## Artículo
▬▬▬▬▬▬

La soledad metafísica (más allá de la soledad física y virtual)

Anteayer leí dos blogposts (*), muy buenos ambos, sobre la soledad en los tiempos que corren. Tenían ópticas diferentes. Uno hablaba de la soledad física inducida por los dispositivos tecnológicos en las personas, a partir de la observación de una sala de espera de un aeropuerto. El otro consideraba más frontalmente la cuestión de las relaciones virtuales y ofrecía un punto de vista positivo sobre ellas. Afirmaba que enriquecen las presenciales, y viceversa. La motivación de fondo de ambos artículos, creo, era la voluntad de reflexionar sobre la influencia de las tecnologías móviles en las relaciones de vecindad física entre seres humanos. Uno hacía énfasis en la distancia y otro en la proximidad. Sin duda los dos tienen su razón y sus razones.

▬▬▬▬▬▬

## Datos proporcionados
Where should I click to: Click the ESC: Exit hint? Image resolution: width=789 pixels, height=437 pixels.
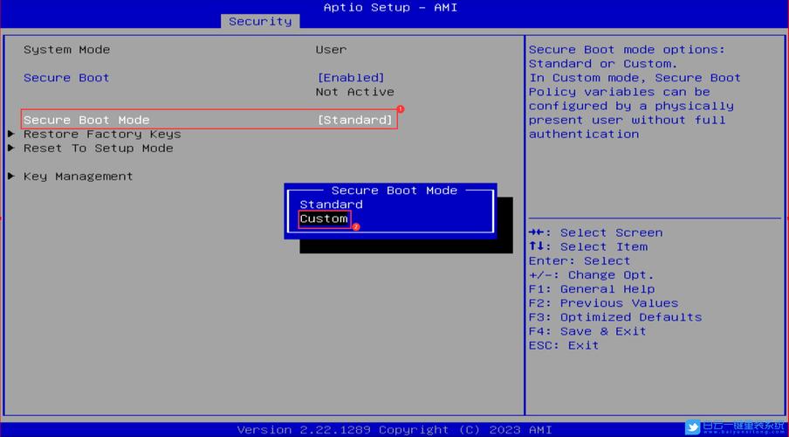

▬▬▬▬▬▬

## Tarea requerida
Según el artículo, ¿qué lugar se observaba en uno de los blogposts para hablar de la soledad física? Responde en pocas palabras, por favor.

## Resultado
Una sala de espera de un aeropuerto.